Pede dalam Dongeng Pondik

Oleh: TARSY ASMAT

Di atas kepala bukit, matahari meloi, matanya merah membakar bumi, laut dan “Pede”.

Ombak-ombak laut sopan dan tanpa brisik membasuh hamparan pasir putih. Nafas-nafas samudra dan buih-buihnya menyambut kaki kami.

Suara para ibu tidak kami hiraukan. Meskipun terik membakar kulit-kulit, juga kami tidak perduli.

“Ini surga kami, ini tanah kami, kami melupakan semua kemabukan di sini, di surga bernama Pede.”

Ah, tak ada surga lain seindah surga kami ini.

Tetapi, siapakah yang menghidupkan Pondik kembali? Lelaki dengan jidat panjang dan muka lebar, kepalanya berisi seribu tipu muslihat telah menjadi raja atas surga kami.

Dia menjual tanah leluhurnya.

Katanya, ia adalah raja dan raja harus tunduk pada raja di atasnya.

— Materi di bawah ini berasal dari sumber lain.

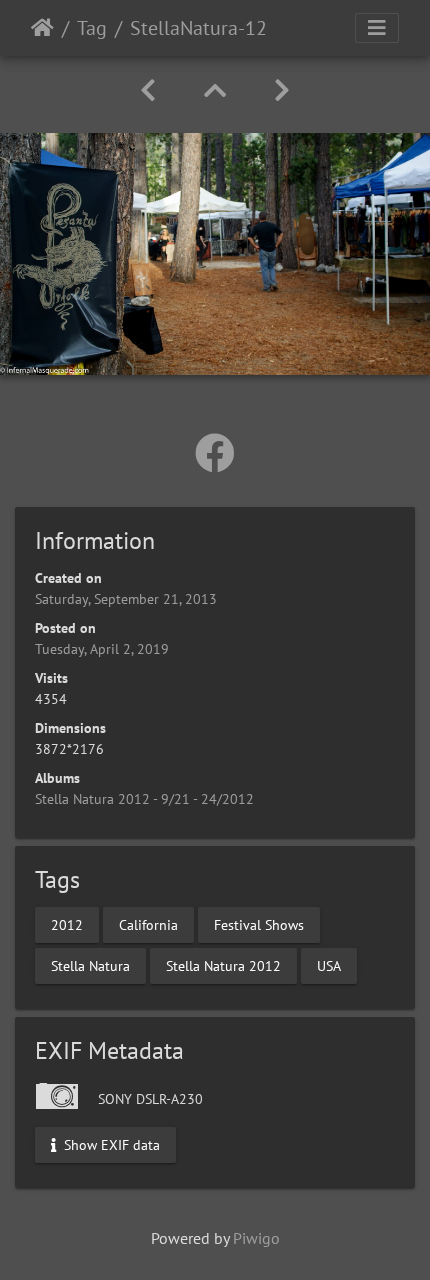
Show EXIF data (110, 1145)
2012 (67, 924)
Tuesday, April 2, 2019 (102, 649)
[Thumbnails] (215, 90)
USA (329, 965)
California (148, 924)
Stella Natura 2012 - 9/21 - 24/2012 (144, 799)
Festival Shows (259, 924)
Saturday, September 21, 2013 (126, 599)
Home (42, 28)
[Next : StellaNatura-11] (282, 90)
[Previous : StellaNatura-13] (148, 90)
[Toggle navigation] (377, 28)
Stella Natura (90, 965)
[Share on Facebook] (215, 453)
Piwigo (256, 1238)
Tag (92, 28)
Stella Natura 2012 (223, 965)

“Bukankah ia telah kita pilih dan ia menjadi Pondik?”

Komentar para bapak sambil memecak-mecak mulut mereka ke awan-awan.

“Karena kita memilih Pondik, tidakkah kita bisa mengikat kaki dan tangannya, lalu ia kita campakan ke dalam ‘longka’ (lubang)?”

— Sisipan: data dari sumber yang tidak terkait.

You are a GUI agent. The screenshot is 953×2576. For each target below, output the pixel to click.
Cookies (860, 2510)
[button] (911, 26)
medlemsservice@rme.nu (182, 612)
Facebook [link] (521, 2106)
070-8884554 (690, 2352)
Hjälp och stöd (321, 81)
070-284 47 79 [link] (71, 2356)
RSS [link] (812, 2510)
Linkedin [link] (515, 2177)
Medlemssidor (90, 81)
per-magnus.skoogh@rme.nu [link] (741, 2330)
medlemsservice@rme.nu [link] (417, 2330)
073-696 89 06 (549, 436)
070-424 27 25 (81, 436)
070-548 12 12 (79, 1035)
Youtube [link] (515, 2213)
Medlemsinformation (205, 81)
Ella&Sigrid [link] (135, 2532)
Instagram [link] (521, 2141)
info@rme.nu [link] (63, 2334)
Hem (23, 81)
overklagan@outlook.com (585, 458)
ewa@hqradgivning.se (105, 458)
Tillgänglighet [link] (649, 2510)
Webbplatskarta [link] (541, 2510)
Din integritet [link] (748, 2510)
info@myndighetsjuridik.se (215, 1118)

Tetapi, Pondik telah menjadi kuat dan ia memimpin dengan keras kepala.

Para tetua-tua dan mereka yang berjubah sadar, Pondik tidak hanya hikayat. Pondik sungguh hidup dan ia akan menjual surga kita.

“Kalian telah memilih Pondik! Kalian telah memilih si penjual surga”, suara asing itu membangunkan aku dan aku langsung menelpon ibuku, “Apakah surga akan dijual oleh Pondik, bu?”

“Iya nak. Pondik menjualnya dan ia tidak mendengar suara orang tua, anak-anak dan orang-orang berjubah itu. Surga tidak ada lagi di samping rumah kita, nak. Suara laut belakangan ini terus mengaum, meronta-ronta dan makin merisaukan kami di sini. Mungkinkah leluhurmu marah, karena Pondik tidak menghormati ‘tana mbate’ (tanah kelahiran)”

“Ah, sialan kau Pondik!” teriakku.

Darahku berdesir dan tubuhku mengejang-ngejang. Kakekku tidak pernah berbohong, Pondik bukanlah dongeng sebelum tidur.

Biarlah leluhur memakan kepala Pondik yang congkak seperti keyakinan leluhurku dan leluhur Pondik.